Christian Zetzsche war mein Großonkel. Das Heutling Quartett
waren seine besten Freunde. Sein Schwiegersohn wurde Prof Hans-Ludwig Feldgen.
Feldgen hatte Christa Zetzsche beim Musik-Studium in Detmold kennengelernt und
war mit ihr nach Berlin gegangen. Prof Hans-Ludwig Feldgen war in seinem
Berufsleben Chef-Tonmeister, Orchester-Redakteur und Leiter der Hauptabteilung
Musik beim Sender Freies Berlin. Er arbeitete zusammen mit Herbert von Karajan,
den Berliner Philharmonikern und vielen anderen. Er schuf den Studiengang des
Tonmeisters in Berlin. Feldgen war „eine der führenden Rundfunkpersönlichkeiten
seiner Zeit.“ Nachzulesen auf der Seite der Universität der Künste Berlin
Sein Beruf hatte immer auch Auswirkungen auf das Haus im
Vogelreichsweg und damit die Musik in Bad Pyrmont.
Musikbad bedeutet im Namen der Stiftung auch das Erbe von
Barbara Rau, Violindozentin und Konzertmeisterin. Die Besucher des arche
Konzertes vor Weihnachten erinnern sich sicherlich, dass Johannes Krampen vom
Unterricht bei Frau Rau erzählt hat, wie viele seiner Mitschüler aus ihrem
Unterricht er heute bundesweit spielen hört.

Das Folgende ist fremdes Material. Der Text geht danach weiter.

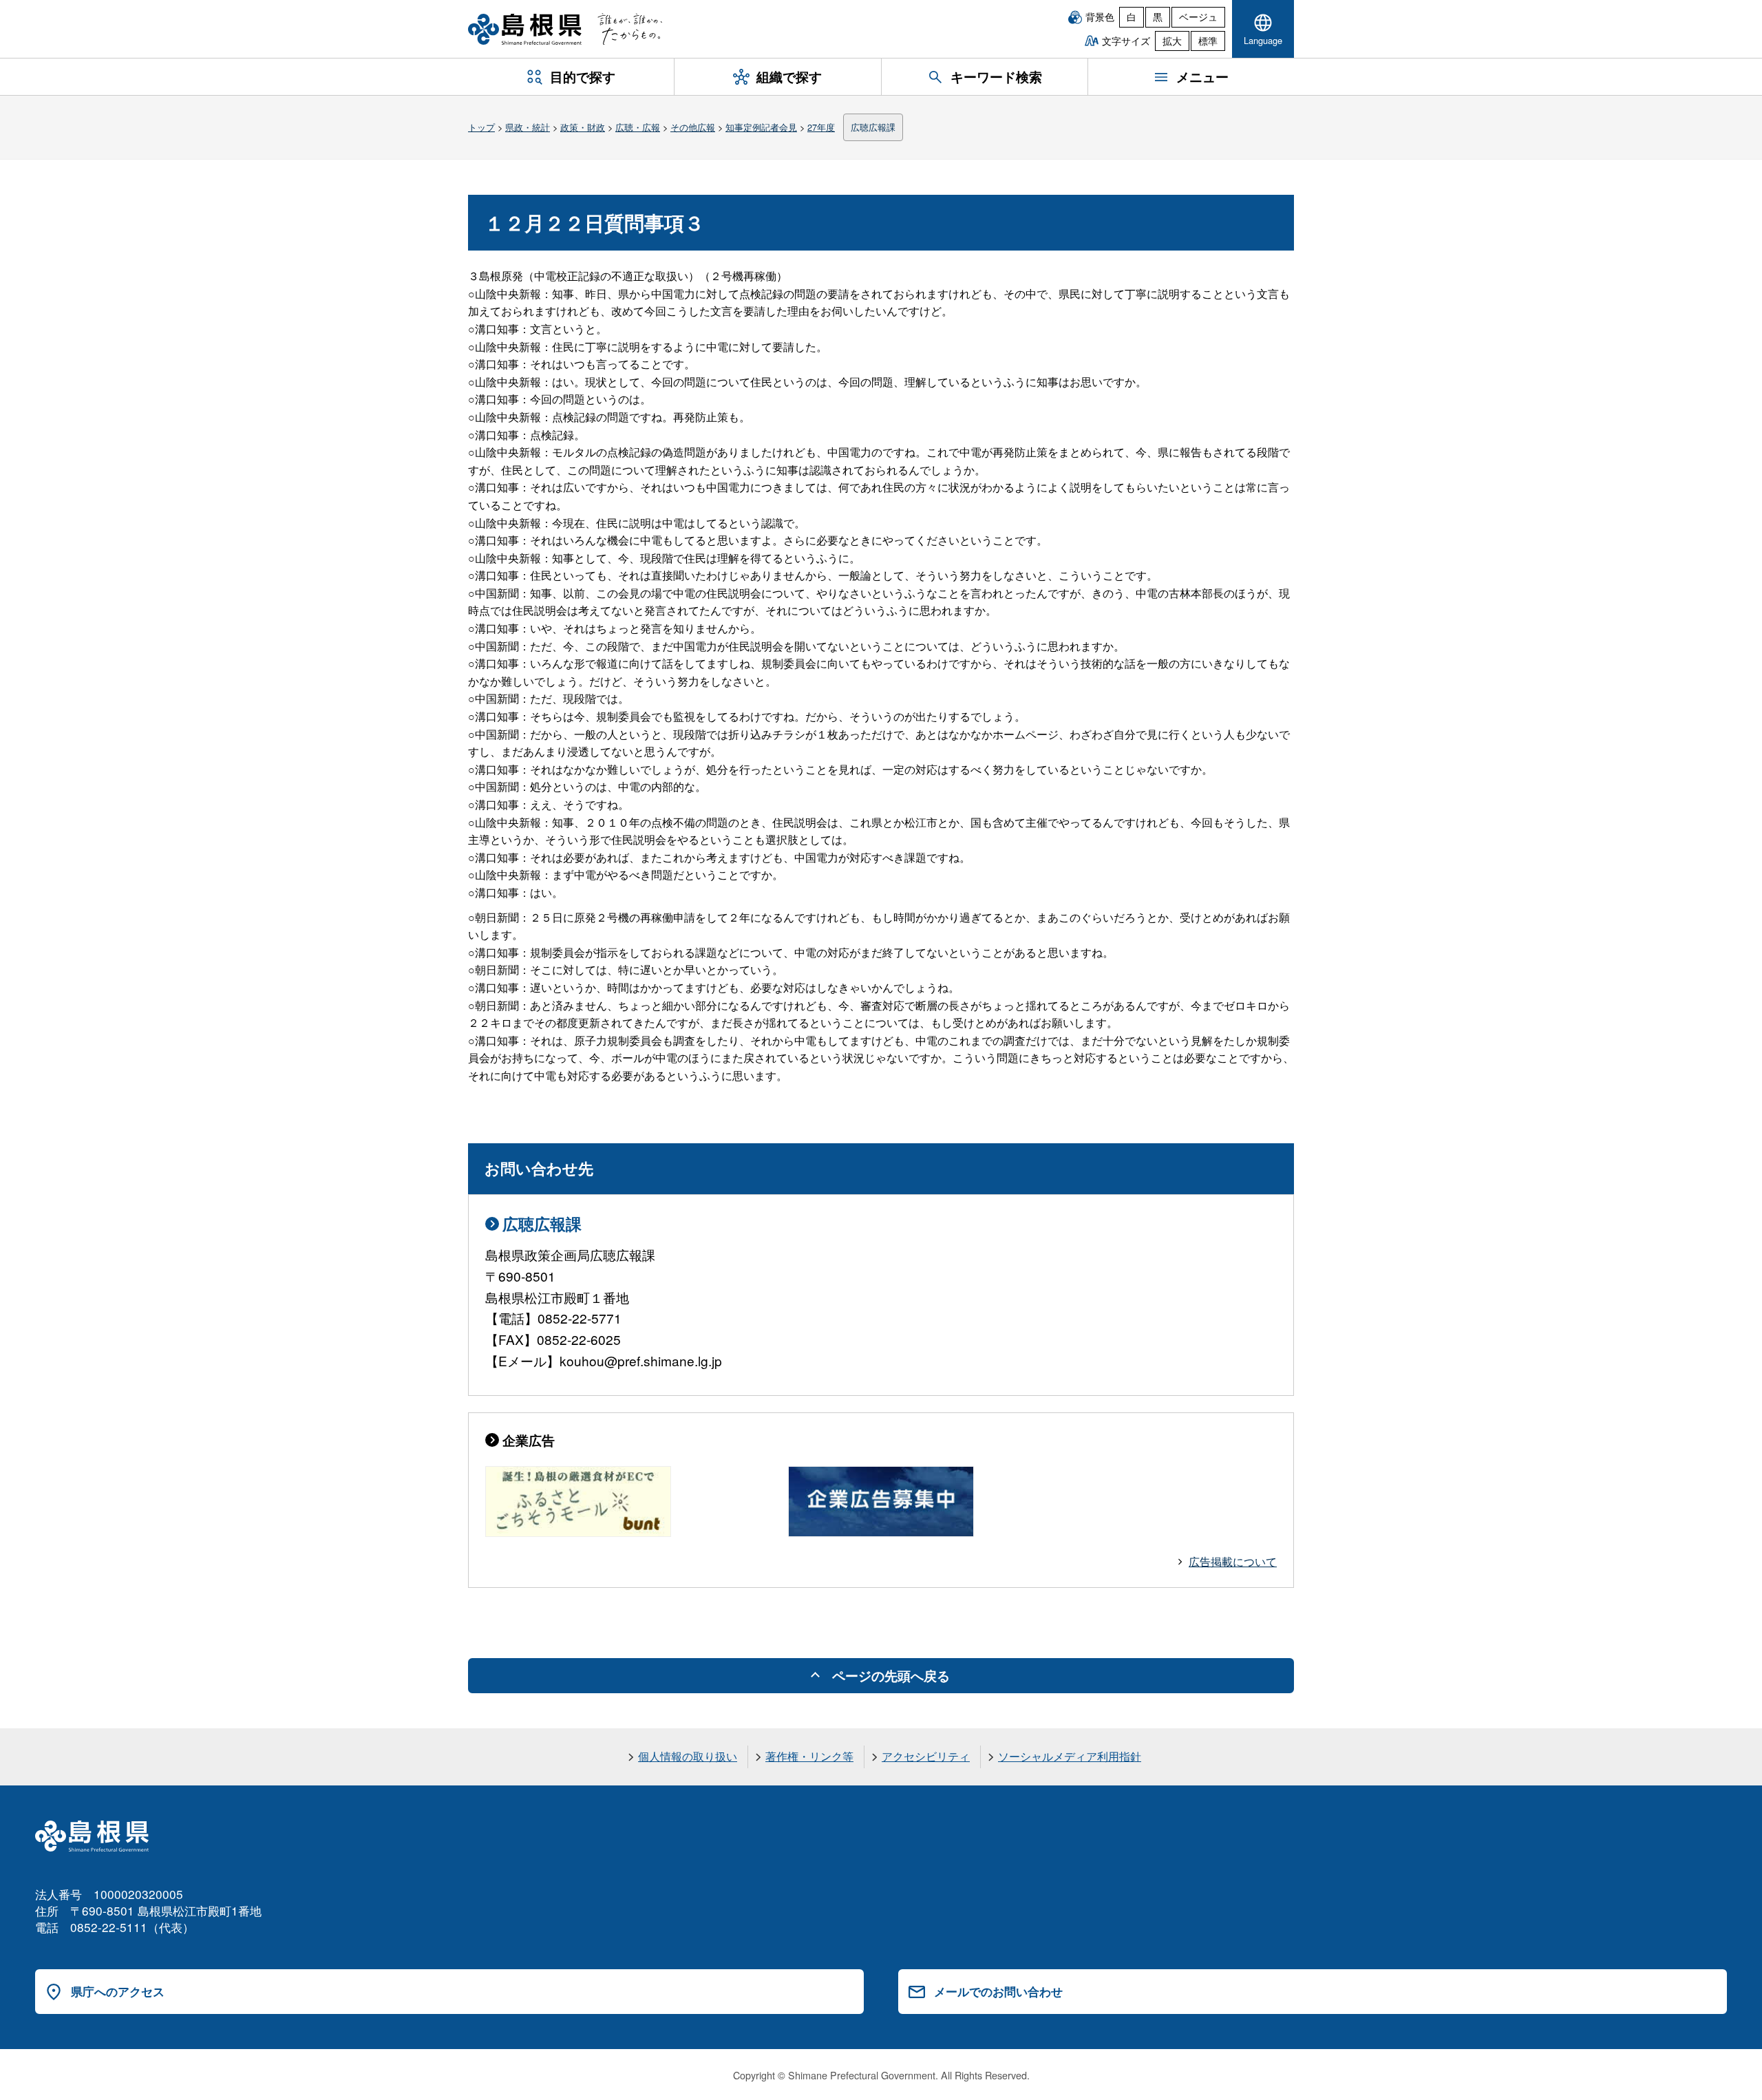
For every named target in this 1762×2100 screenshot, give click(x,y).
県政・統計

Musikbad- das Staatsbad hatte einen Musikdirektor. Einen
Generalmusikdirektor: Walter Stöver holte die Dresdner Philharmoniker nach
Pyrmont in der Spielzeit 1929/1930, um während der Saison ein fantastisches
Musikerlebnis bieten zu können. Er dirigierte selbst! 20 Stücke hintereinander
weg spielten die Philharmoniker in einem Auftritt. Quelle: Konzertarchiv der
Dresdner Philharmonie. Finden Sie hier in Pyrmont Erinnerungen daran? Nein.

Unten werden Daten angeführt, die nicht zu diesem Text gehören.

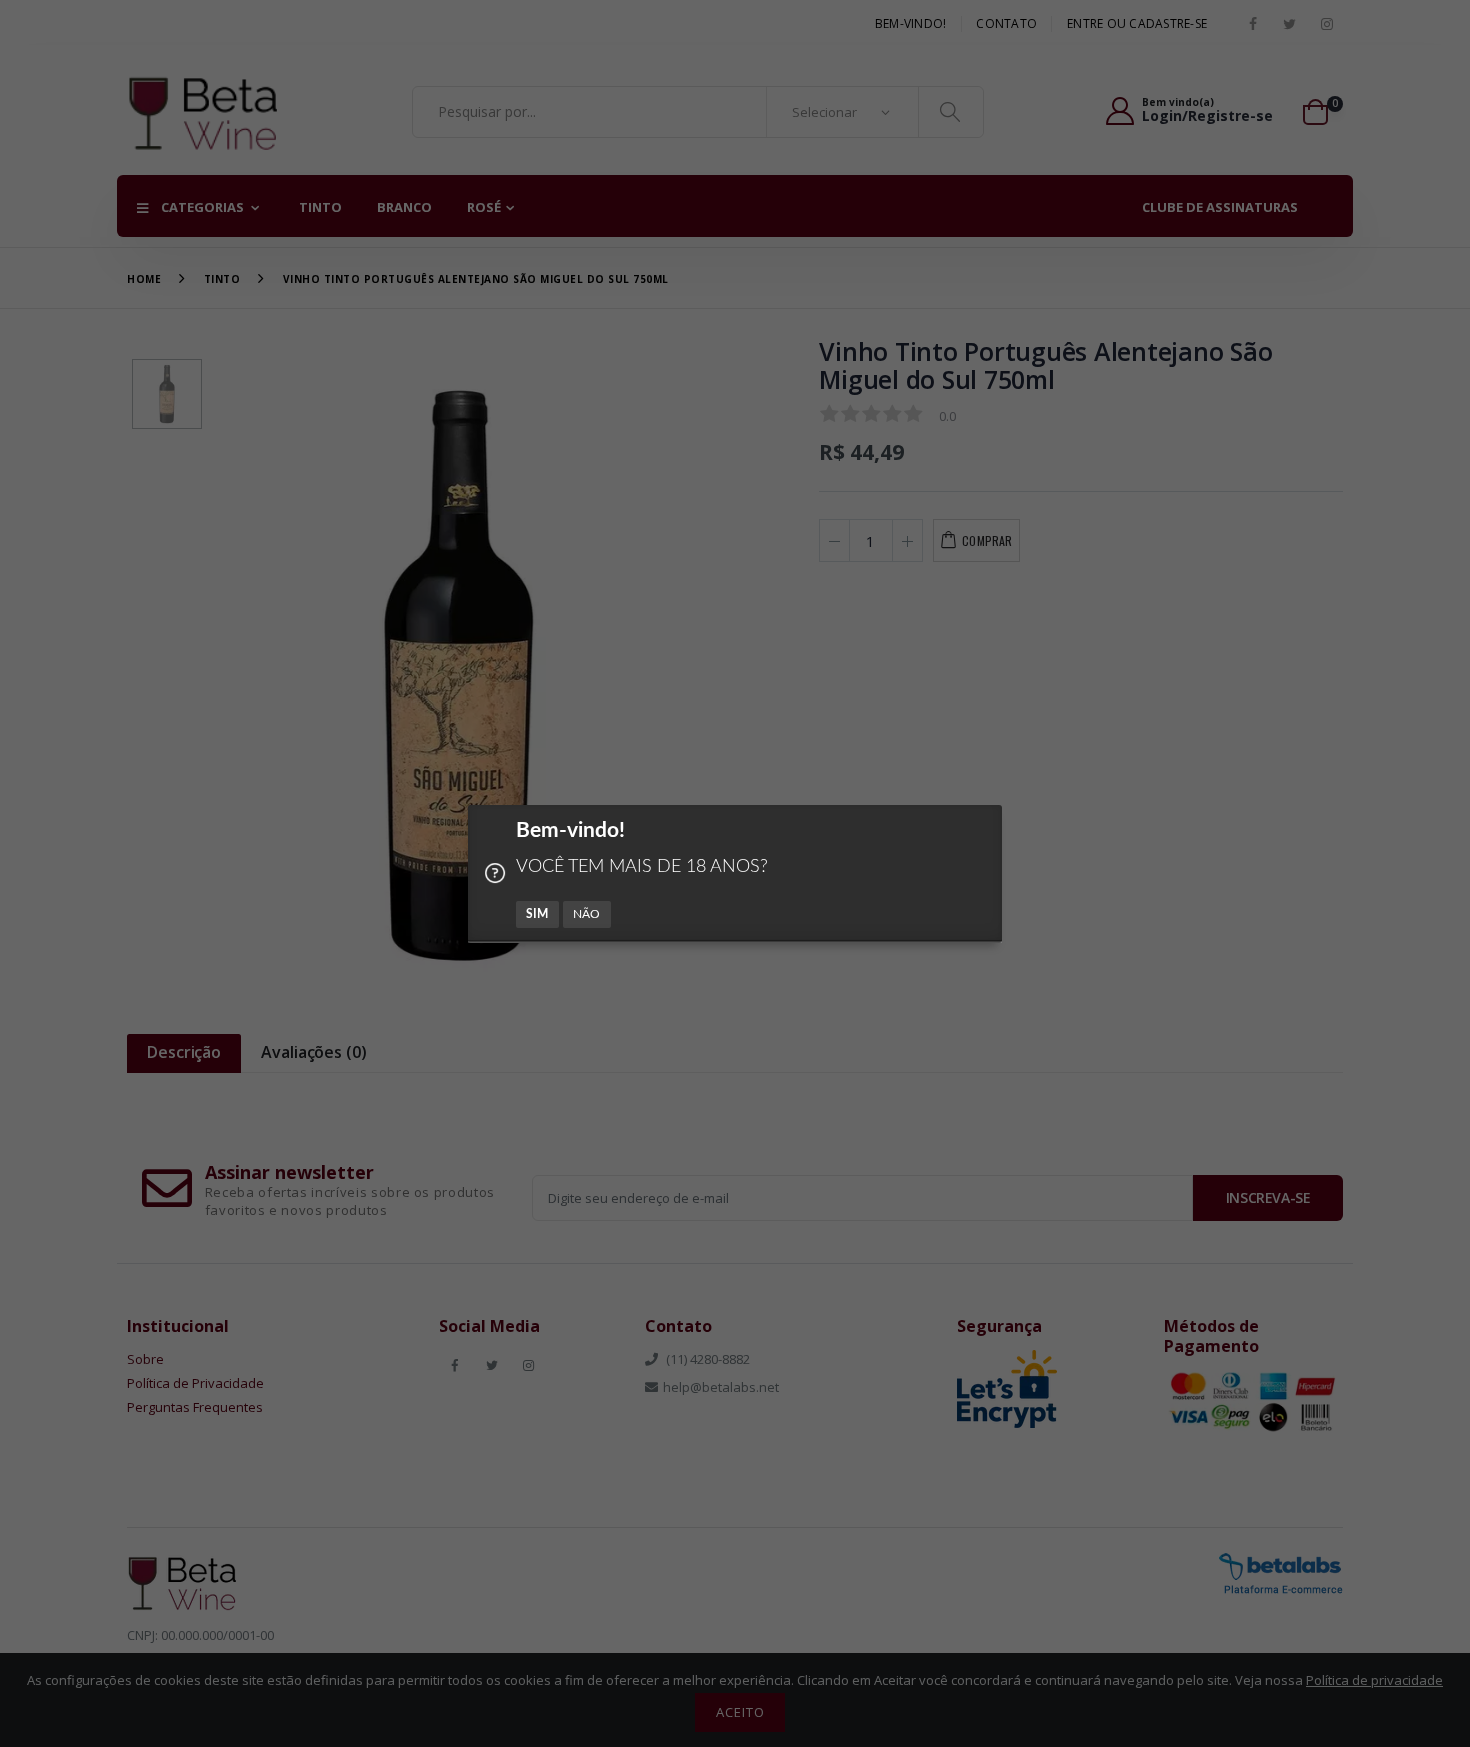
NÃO (587, 914)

1946 schon gründete Generalmusikdirektor Walter Stöver aus
den vielen nach dem Krieg versprengten, heimatlosen Orchestern in Bad Pyrmont
ein Neues Sinfonieorchester. Der Klarinettist Franz Hammerla, der Cellist Richard
Falb und er waren der Antrieb für dieses neue Orchester, „Die Nordwestdeutsche
Philharmonie“.
Das fantastische Musikerlebnis für die Kurgäste in der
Saison, und ein Einkommen für die Musiker über die Sommerzeit, in der sonst
wenig Engagements zu bekommen waren, das war Stövers Werk. Wir erinnern uns,
Saison hieß von Ostern bis zum Goldenen Sonntag.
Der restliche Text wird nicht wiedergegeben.